32.6 Practical Usage Patterns

32.6.1 Basic Compilation

import torch

model = MyModel()

# Compile the whole model
compiled_model = torch.compile(model)

# Use normally
output = compiled_model(input)

32.6.2 Selective Compilation

class MyModel(nn.Module):
    def __init__(self):
        super().__init__()
        self.encoder = Encoder()
        self.decoder = Decoder()

    def forward(self, x):
        # Only compile the expensive part
        encoded = torch.compile(self.encoder)(x)
        decoded = self.decoder(encoded)  # Not compiled
        return decoded

32.6.3 Compiling Training Loops

@torch.compile
def train_step(model, optimizer, batch):
    optimizer.zero_grad()
    loss = model(batch).sum()
    loss.backward()
    optimizer.step()
    return loss

# First call compiles, subsequent calls are fast
for batch in dataloader:
    loss = train_step(model, optimizer, batch)

32.6.4 Handling Dynamic Shapes

# Static shapes (default): fastest, least flexible
model = torch.compile(model)

# Dynamic shapes: slower compile, handles varying shapes
model = torch.compile(model, dynamic=True)

# Mark specific dimensions as dynamic
from torch._dynamo import mark_dynamic

def forward(self, x):
    # First dimension (batch) is dynamic
    torch._dynamo.mark_dynamic(x, 0)
    return self.layers(x)

Stored data:
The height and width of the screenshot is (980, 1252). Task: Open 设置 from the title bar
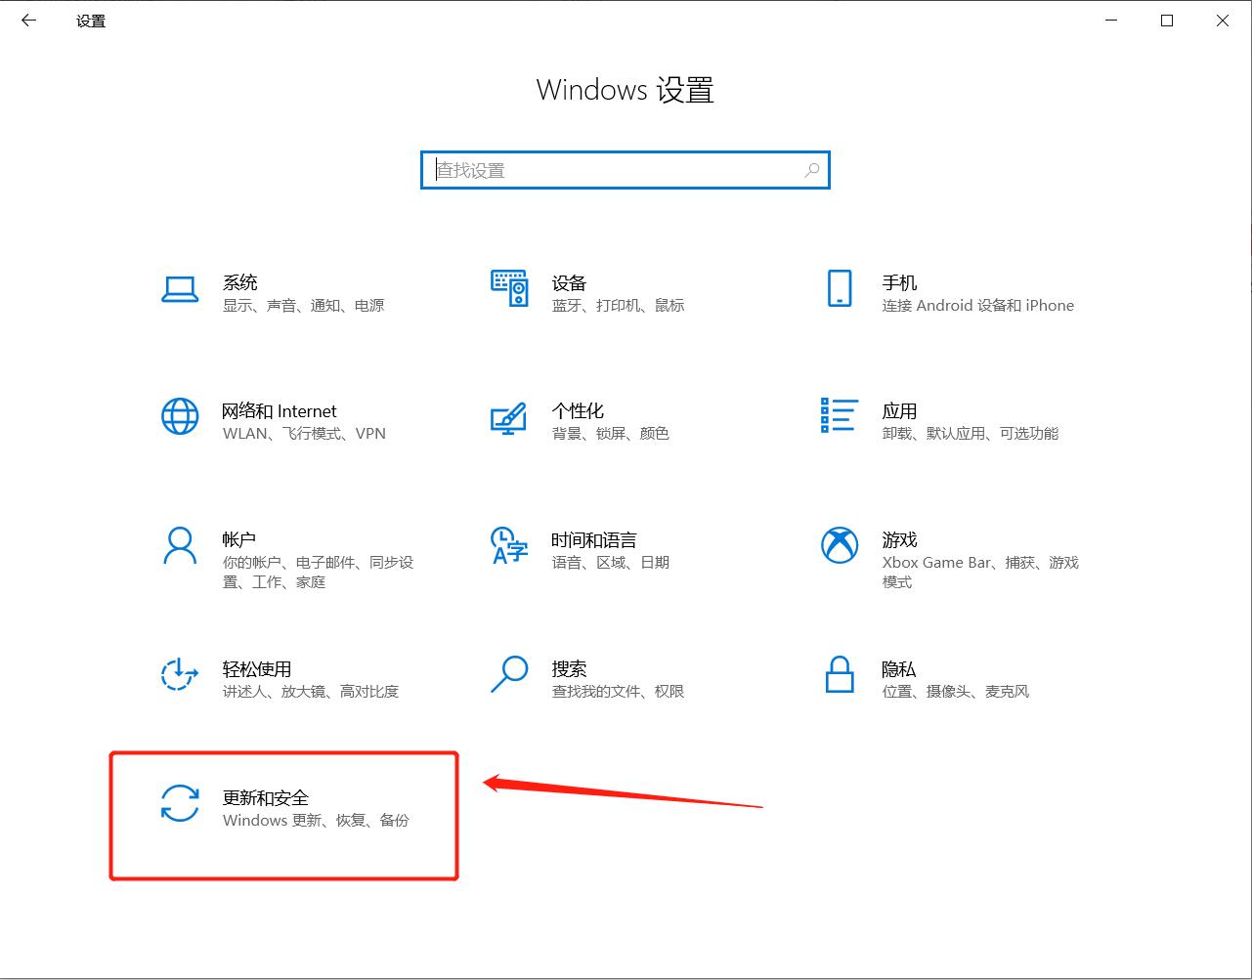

Instructions to follow:
Write the next part of the passage on torch.compile usage patterns, picking up right after its last code example. None of the lines are needed here.

The reply:
32.7 Debugging Compilation

32.7.1 Common Issues

1. Graph Breaks

# Problem: Print causes graph break
def forward(self, x):
    y = self.linear(x)
    print(f"Output shape: {y.shape}")  # Graph break!
    return y

# Solution: Use torch._dynamo.config.suppress_errors
# Or remove prints in production code

2. Recompilation

# Problem: Different shapes cause recompilation
for batch_size in [16, 32, 64, 128]:
    x = torch.randn(batch_size, 512)
    model(x)  # Recompiles each time!

# Solution: Use dynamic=True or pad to fixed size
model = torch.compile(model, dynamic=True)

3. Slow Compilation

# Problem: First call takes minutes
model = torch.compile(model, mode="max-autotune")
model(x)  # Very slow first call

# Solutions:
# 1. Use default mode for faster compile
model = torch.compile(model)  # Faster compile, good performance

# 2. Warm up once, save compiled model
torch.save(model.state_dict(), "compiled_model.pt")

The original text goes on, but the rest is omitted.